Les Gagnon avaient de l’argent et pouvaient en donner. Antoine pensait à cela et la tête lui tournait. Il faisait taire la voix de sa conscience : il ne pensait plus au déshonneur, à la prison.

Malgré sa volonté, il demanda à son compagnon :

— Combien me donnerais-tu pour cette sale besogne ?

— Une sale besogne ? Il est à souhaiter que tu n’en aies jamais de plus sale à faire dans ta vie.

— Comment ! Tu me souhaites de passer ma vie à voler ? fit Martel mécontent de cette phrase.

— Tu comprends mal : je n’ai pas voulu te froisser.

— Je sais… je sais… mais tu me proposes un marché dont tout le fruit sera pour toi et tout le danger pour moi.

— Tu seras payé grassement.

— Médéric Cimon, de Saint-Hyacinthe, pris pour un méfait semblable, est parti pour la prison de Montréal il y a dix ans et n’est jamais revenu.

— C’était un imprudent. Où est le danger pour nous deux ?

— Qu’entends-tu par payer grassement ?

— Tu as besoin d’argent pour te marier : je t’en prêterai et le remboursement ne t’inquiètera jamais.

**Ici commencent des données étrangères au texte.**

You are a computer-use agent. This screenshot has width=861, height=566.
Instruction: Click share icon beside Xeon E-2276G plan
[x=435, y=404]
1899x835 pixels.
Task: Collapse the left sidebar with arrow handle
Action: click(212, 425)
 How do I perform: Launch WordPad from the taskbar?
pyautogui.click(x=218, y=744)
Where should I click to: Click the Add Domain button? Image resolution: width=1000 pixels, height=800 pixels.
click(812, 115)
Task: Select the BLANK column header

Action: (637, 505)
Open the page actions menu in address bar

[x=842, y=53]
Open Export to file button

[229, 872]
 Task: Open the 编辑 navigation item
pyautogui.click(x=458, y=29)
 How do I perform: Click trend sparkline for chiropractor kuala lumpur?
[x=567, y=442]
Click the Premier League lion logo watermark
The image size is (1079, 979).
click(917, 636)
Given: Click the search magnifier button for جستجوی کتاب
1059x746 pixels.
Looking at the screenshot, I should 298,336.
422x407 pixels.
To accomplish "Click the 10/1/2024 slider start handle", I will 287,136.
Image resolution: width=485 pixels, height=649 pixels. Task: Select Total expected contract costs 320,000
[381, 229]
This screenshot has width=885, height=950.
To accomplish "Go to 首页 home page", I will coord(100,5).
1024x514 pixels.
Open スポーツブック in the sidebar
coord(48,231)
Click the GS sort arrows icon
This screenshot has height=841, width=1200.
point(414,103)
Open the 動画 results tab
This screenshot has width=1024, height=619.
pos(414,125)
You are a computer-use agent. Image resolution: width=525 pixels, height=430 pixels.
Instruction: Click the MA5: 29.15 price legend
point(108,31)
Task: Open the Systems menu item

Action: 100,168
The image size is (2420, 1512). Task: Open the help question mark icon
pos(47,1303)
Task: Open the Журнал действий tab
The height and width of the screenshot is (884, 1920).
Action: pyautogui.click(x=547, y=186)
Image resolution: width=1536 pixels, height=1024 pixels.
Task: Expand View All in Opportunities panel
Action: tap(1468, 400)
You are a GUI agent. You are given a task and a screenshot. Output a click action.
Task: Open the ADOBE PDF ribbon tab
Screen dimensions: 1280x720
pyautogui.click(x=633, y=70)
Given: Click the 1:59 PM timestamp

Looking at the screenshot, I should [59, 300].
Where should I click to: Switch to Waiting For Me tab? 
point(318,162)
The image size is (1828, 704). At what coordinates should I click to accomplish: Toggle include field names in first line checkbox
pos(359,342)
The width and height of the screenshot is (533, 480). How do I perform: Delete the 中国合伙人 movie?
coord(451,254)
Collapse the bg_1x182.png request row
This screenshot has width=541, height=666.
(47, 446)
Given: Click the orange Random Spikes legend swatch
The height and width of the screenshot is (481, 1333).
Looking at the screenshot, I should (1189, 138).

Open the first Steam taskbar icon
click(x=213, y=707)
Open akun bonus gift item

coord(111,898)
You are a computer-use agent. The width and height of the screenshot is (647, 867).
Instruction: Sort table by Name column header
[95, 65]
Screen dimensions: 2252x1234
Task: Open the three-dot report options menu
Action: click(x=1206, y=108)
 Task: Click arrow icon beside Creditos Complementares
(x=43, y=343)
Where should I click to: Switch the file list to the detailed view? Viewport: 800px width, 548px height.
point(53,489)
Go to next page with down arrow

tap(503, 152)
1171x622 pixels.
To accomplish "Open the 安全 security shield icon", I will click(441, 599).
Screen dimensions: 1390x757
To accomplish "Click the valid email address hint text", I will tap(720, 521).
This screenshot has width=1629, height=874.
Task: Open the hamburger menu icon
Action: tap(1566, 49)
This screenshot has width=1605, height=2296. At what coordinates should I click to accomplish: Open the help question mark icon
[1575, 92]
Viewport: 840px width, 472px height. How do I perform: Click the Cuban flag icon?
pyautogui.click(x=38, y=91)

Antoine voulait résister à la tentation mais l’abîme était ouvert devant lui et il s’y précipitait. Il avait cessé de parler en ami pour parler en trafiqueur : « Je me marierais cet été, pensait-il, je n’aurais plus à craindre Pierre Prunelle. » D’un autre côté, le vol, l’arrestation, la prison lui faisaient peur.

— Dépêche-toi, lui dit le jeune marchand, ou Améline va t’échapper : tu sais que Pierre Prunelle monte souvent au deuxième rang…

— Oui, mais tu me fais faire une besogne bien risquée. Ou ne joue pas impunément avec la prison, répliqua Antoine.

— Voyons, faire disparaître une lettre à l’arrivée du courrier est une petite affaire, tu le sais comme moi… Tiens, je te donnerai vingt-cinq piastres.

— Tu m’en donneras cinquante.

— Cinquante ! mais c’est une petite fortune.

À l’époque et dans l’endroit où se passe notre récit, cinquante piastres étaient en effet une petite fortune. L’argent était rare dans les campagnes et principalement dans celles qui avaient souffert des troubles. On ramassait sou par sou et ceux qui possédaient quelques mille piastres étaient des riches dont on vantait les trésors.

— Je te donnerai la moitié, continua Charles. C’est à prendre où à laisser.

— Dans ce cas-là, répondit Antoine, continuons d’être amis et ne parlons plus de cela.

— Eh bien tu les auras tes cinquante piastres.

— Et toi tu auras la première lettre qui arrivera pour Jeanne Duval où que l’on viendra porter pour le proscrit.